Getting started with Azure Container Apps

I was working on a customer project recently where we started to investigate Azure Container Apps which is a new service that is currently in preview from Microsoft. The feature provides developers with a way to deliver containerized applications without the complexity of Kubernetes in an Azure-based environment.

To summarize in a nutshell what Azure Container Apps is.

  • It is built on Kubernetes (it is running AKS underneath)
  • A Resource provider is built on top which abstracts away the Kubernetes API allowing developers to use ARM to deploy applications.
  • Supports Kubernetes features like service discovery & traffic splitting.

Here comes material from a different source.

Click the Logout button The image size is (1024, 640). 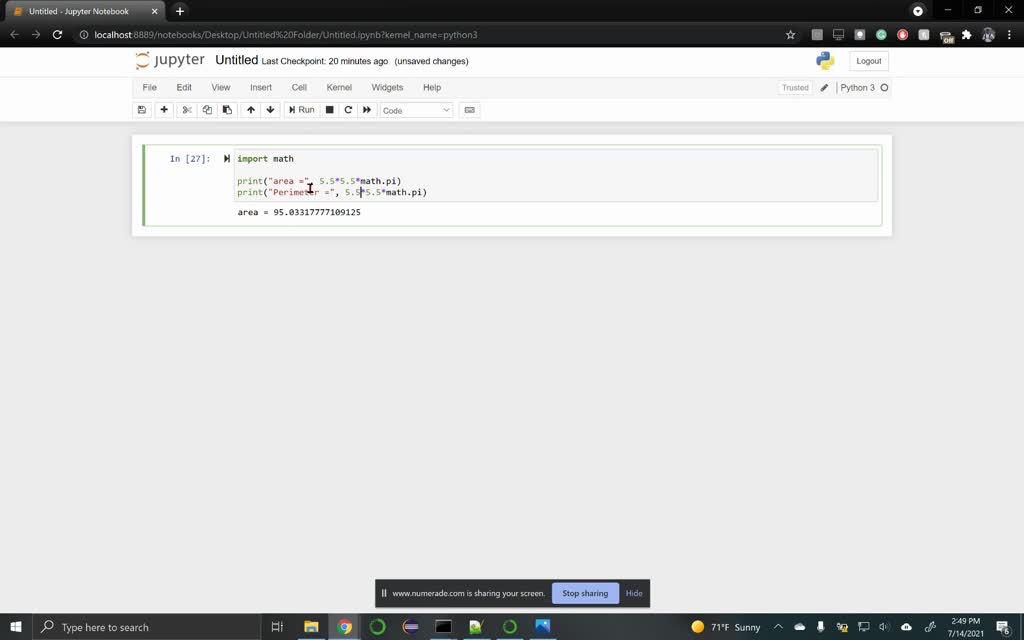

This service also has built-in integration with Dapr, monitoring with Log Analytics (for Stdout events) and Load Balancer that is used for outgoing traffic egress and publishing applications internally or externally.

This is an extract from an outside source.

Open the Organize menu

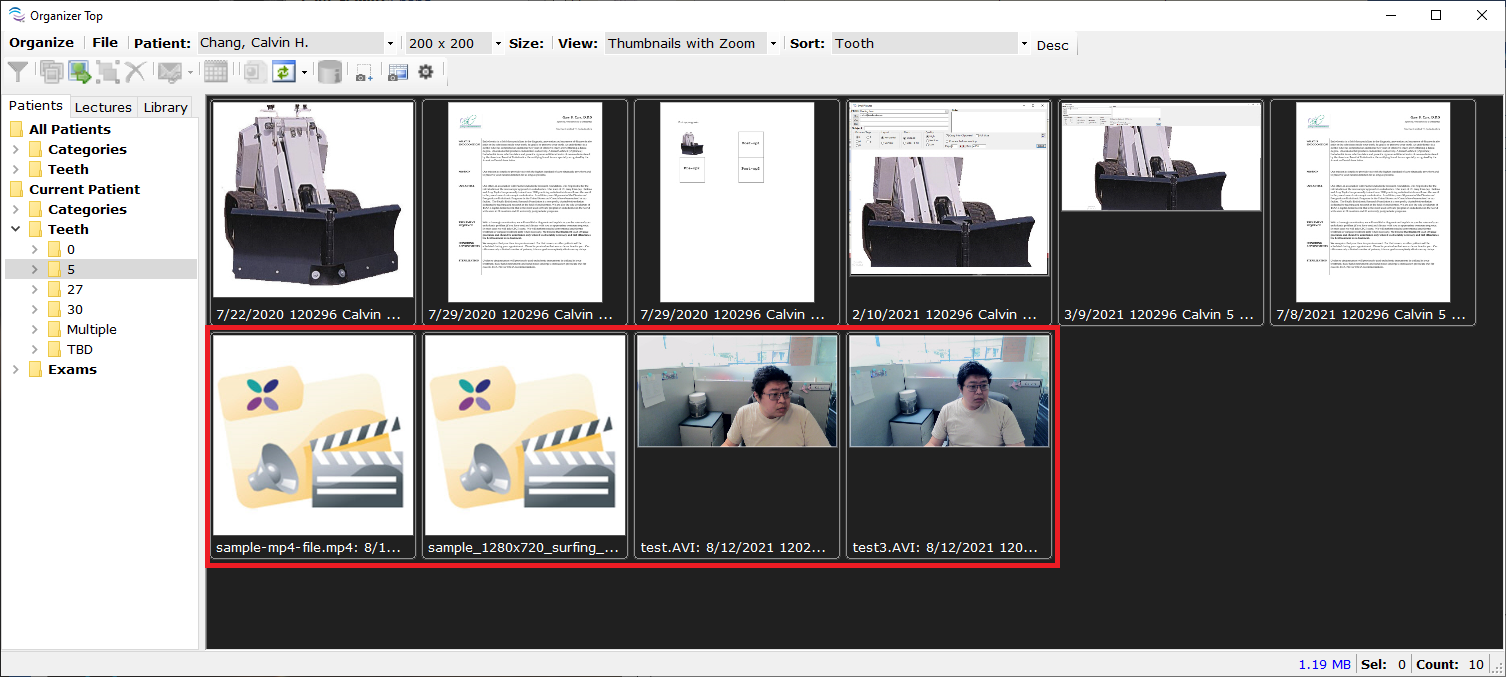[42, 43]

So, when setting up Container Apps, you need to have a Container App environment which is a Kubernetes Cluster (AKS) with a predefined Azure CNI network setup.

The service requires a large VNET with two subnets (1 for the control plane which will contain all the IPs for the worker nodes which is using Azure CNI) and (1 for applications.)

Now with container apps you do not get access to the Kubernetes API, hence deployment options are deploying with a docker image. When you have multiple containers deployed together, they will be grouped into a pod.

Regarding troubleshooting, the current setup is pretty limited. Log Analytics is configured by default and will log all stdout messages coming from the Container, but the app environment provides limited information yet.

For instance, after I deployed an application, I can view the logs within the Log Analytics workspace which is used for the Application Environment.

I can also do split traffic using the built-in envoy proxy. Either by having multiple revisions enabled at the same time,

or having multiple instances of the same application.

Deployment of applications can be done using the UI, CLI or even GitHub Actions. Not supported in Terraform yet, but it is being worked on Support for new Resource – Azure Container Apps · Issue #14122 · hashicorp/terraform-provider-azurerm (github.com)

Using the CLI you can also add application based upon YAML definition files.

az extension add --name containerapp --upgrade
az containerapp create -n MyContainerapp -g MyResourceGroup \ 
--environment MyContainerappEnv \ 
--yaml "path/to/yaml/file.yml"

The YAML file specifications can be found here –> https://docs.microsoft.com/nb-no/azure/container-apps/azure-resource-manager-api-spec?tabs=yaml#container-app-examples. You can also use the CLI to connect to the console for a container as well as part of the latest release.

az containerapp exec -n <app-name> -g <resource-group>'

So if you want to have a serverless Kubernetes service without the hassle of running Kubernetes in production, this is the service for you! It provides many of the same features.

It is going to be interesting to see how this feature evolves, hopefully, in the future it can be able to provide the users of this service some more insight just to see the status and availability for each service in case something happens out of the box.